Question 1
Refer to the exhibit, which shows the port1 interface configuration on FortiGate and partial session information for ICMP traffic.
What happens to the session information if a routing change occurs that affects this session?
The AI agrees with the suggested answer.
Suggested Answer: B
Reasoning:
The session information will not change unless the current route has been removed from the routing table. FortiGate marks existing session routing information as persistent and only applies the modified routes to new sessions. If the current route is no longer present in the Forwarding Information Base (FIB), FortiGate flags the session as dirty and re-evaluates it. The key point here is that a routing change alone doesn't immediately invalidate existing sessions; the *specific* route being used by the session must be removed.

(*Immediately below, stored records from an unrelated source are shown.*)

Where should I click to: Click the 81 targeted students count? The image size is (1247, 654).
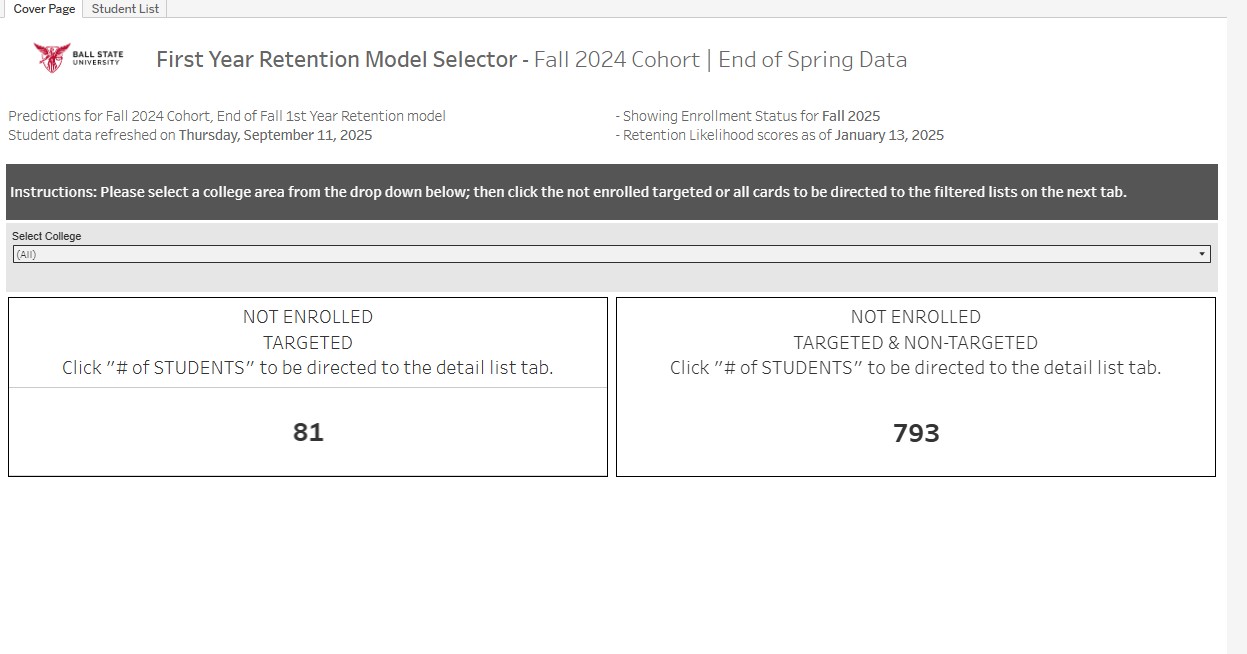308,432
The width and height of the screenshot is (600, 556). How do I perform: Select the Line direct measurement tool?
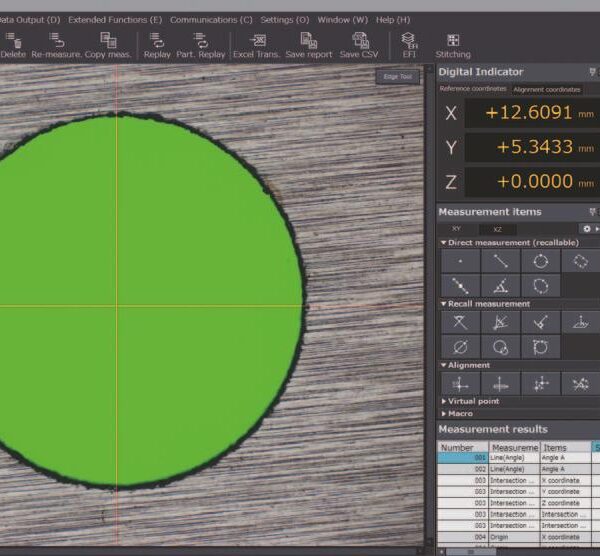tap(500, 261)
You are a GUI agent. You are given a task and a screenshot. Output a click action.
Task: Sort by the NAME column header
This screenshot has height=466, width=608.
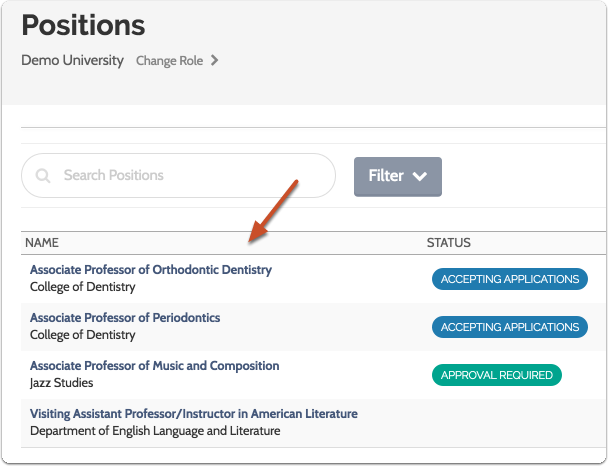click(x=42, y=243)
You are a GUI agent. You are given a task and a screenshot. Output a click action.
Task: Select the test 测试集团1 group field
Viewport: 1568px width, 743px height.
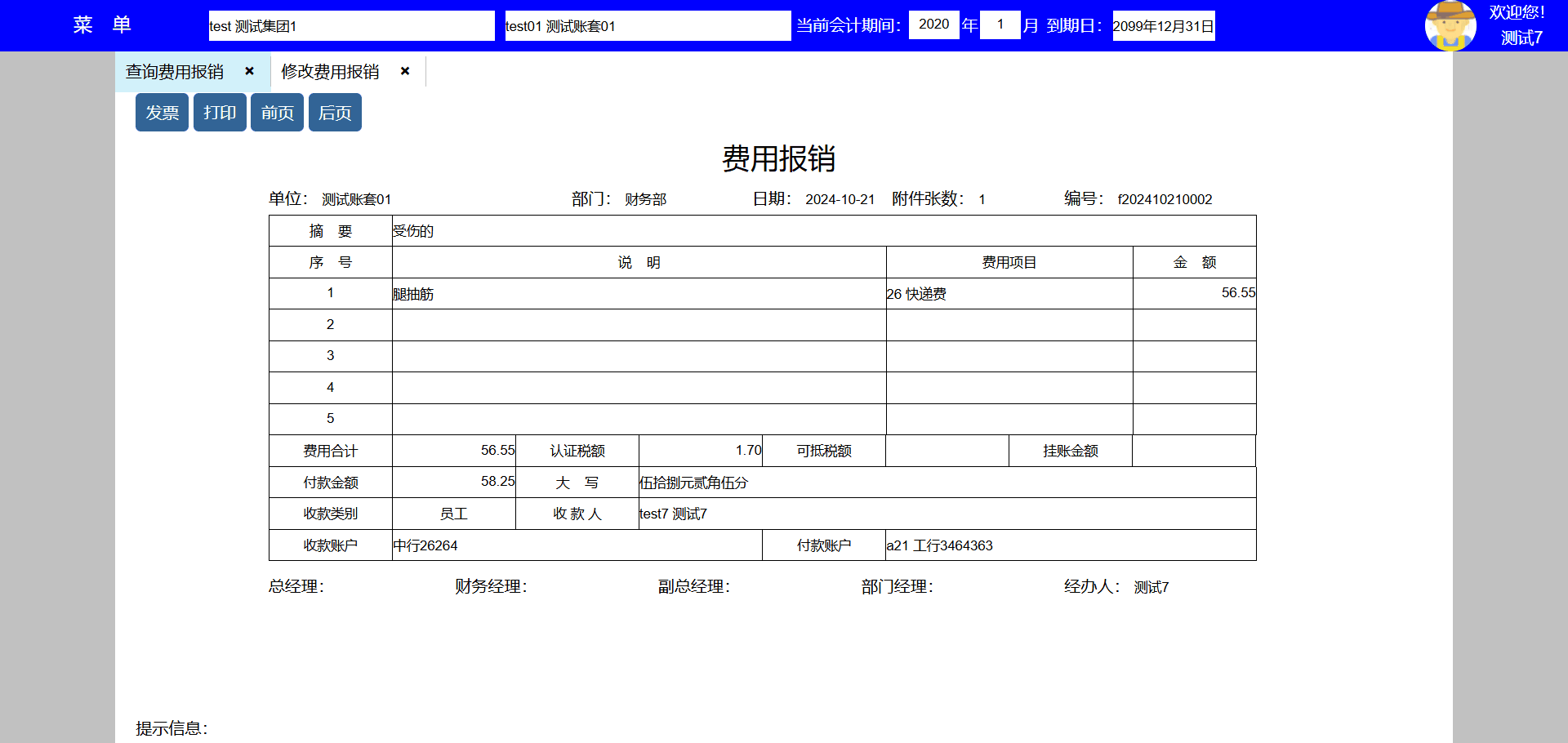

Why other options are incorrect:
- A: Only the interface and gateway information for dev=7 will be removed. - This is incorrect because a routing change doesn't automatically remove interface/gateway information unless the route utilizing that interface is removed.
- C: The session will be flagged as dirty but no route lookups will be performed. - This is incorrect because if the route is impacted, FortiGate *will* perform new route lookups after flagging the session as dirty.
- D: Sessions involving port7 or port19 will not have their routing information flushed. - This is incorrect, the routing information is tied to the routes, not the specific ports, unless the route involving these ports is modified/removed.